My writing straddles too many genres to be categorised. So I turned Indie. However, when my self-published, first novel made it to the Amazon bestseller list, I realised I had a niche: a group of readers around the world who liked what I wrote. They wanted to know what it meant to come of age in a complex environment like India.

So, my second novel Ruby Iyer, is about a teen protagonist coming of age in Bombay: a city already so post-apocalyptic in the today that I didn’t need to look further for dystopian settings. Its action-oriented plotline is inspired by the history, and events in the timeline of the city.

As I embark on the last mile with Ruby Iyer, I revisited a little of what I have picked up on the way. Here it is then, as a ten point strategy for aspiring Indie authors:

1. Identify your target audience: Like me, you may not write within a conventional genre, but you must have a niche. Find it. That is the starting point.

2. Once you know your niche, you must target your audience. Write for them. Let their needs overrule your preferences.

3. It still is all about the quality of what you write: perfect your craft, keep at it, spend time with your characters, learn how to plot. Put your time and money behind actually learning how to write.

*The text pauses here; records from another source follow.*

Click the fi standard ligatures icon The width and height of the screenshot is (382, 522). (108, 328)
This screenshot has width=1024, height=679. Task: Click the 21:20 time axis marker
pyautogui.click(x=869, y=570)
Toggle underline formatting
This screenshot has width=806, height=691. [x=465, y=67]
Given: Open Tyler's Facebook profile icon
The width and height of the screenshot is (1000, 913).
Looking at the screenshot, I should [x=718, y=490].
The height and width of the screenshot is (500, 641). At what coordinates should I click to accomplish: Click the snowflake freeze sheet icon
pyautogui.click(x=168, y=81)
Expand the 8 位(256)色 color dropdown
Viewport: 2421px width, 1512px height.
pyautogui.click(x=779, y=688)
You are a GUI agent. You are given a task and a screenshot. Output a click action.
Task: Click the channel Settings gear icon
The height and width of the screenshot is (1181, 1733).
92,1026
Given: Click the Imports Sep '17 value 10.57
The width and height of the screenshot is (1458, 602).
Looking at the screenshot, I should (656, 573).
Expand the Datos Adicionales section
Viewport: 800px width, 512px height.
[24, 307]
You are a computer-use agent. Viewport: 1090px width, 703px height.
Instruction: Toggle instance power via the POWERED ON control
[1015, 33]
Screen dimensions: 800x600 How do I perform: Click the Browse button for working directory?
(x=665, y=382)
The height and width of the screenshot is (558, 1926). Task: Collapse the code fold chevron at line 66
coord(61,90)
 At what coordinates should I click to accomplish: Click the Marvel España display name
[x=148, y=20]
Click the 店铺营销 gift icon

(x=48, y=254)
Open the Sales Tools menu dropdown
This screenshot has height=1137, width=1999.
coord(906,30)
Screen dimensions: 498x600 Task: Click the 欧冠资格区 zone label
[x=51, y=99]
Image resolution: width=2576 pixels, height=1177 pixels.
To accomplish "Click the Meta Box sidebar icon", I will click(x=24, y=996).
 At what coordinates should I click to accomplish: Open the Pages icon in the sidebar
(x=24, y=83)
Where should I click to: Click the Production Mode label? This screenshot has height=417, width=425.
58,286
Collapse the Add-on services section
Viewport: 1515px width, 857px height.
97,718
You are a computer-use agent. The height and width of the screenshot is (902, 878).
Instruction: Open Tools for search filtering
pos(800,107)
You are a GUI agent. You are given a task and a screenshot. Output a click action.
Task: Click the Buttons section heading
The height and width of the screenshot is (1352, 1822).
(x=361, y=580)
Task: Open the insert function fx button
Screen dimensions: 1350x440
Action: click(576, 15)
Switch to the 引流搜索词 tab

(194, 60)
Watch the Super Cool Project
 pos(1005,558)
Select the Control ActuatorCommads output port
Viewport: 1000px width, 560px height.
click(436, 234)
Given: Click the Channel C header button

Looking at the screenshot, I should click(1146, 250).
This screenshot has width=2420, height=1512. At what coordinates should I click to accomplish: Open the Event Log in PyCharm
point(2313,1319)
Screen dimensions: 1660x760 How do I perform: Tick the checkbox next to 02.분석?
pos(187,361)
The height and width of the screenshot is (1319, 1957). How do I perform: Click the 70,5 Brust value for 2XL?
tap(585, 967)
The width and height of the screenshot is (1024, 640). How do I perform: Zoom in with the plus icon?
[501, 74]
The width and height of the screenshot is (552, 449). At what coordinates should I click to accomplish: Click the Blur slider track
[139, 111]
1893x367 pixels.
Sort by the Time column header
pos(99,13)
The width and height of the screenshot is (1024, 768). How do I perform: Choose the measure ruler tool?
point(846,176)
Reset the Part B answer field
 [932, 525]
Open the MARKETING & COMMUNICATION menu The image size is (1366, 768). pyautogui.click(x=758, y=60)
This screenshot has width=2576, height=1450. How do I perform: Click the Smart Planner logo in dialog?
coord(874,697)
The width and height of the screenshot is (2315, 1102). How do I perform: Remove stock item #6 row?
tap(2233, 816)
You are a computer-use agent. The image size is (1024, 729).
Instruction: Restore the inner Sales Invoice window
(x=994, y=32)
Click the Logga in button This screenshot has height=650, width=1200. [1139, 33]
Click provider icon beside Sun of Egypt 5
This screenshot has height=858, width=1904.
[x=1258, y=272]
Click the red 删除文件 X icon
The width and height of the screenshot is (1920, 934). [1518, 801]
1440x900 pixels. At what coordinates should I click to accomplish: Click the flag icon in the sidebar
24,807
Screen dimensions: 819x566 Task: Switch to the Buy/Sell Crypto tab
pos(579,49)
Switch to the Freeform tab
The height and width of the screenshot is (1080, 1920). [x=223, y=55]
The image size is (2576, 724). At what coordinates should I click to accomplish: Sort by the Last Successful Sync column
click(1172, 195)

4. Write the damn book. Just do it. I use SelfControl to block out social media and get the words out.

5. Once the book is complete, invest behind editing and the packaging. It will pay off, in loads.

6. Get the pricing right. Pricing is still the number one factor that influences discoverability for an author.

7. Now, let the social networks in. Be professional in your marketing, appeal to your target audience groups: identify their passion points online, go to where they are. Get the book in front of them.

8. SEO aids discoverability, if you can use it to help you, nothing like it. I have to admit I haven’t managed to master this one completely yet.

9. Write the next book: you need the bandwidth to see the income.

10. The long tail is important. Don’t ignore your audience between books. Personally, myblog and Facebook page have been invaluable in staying in touch with my readers. This is my tribe after all: where I really belong. And it’s not always about the writing. I try to share a little of what I am thinking, what I see everyday. It’s a more genuine way of keeping in touch.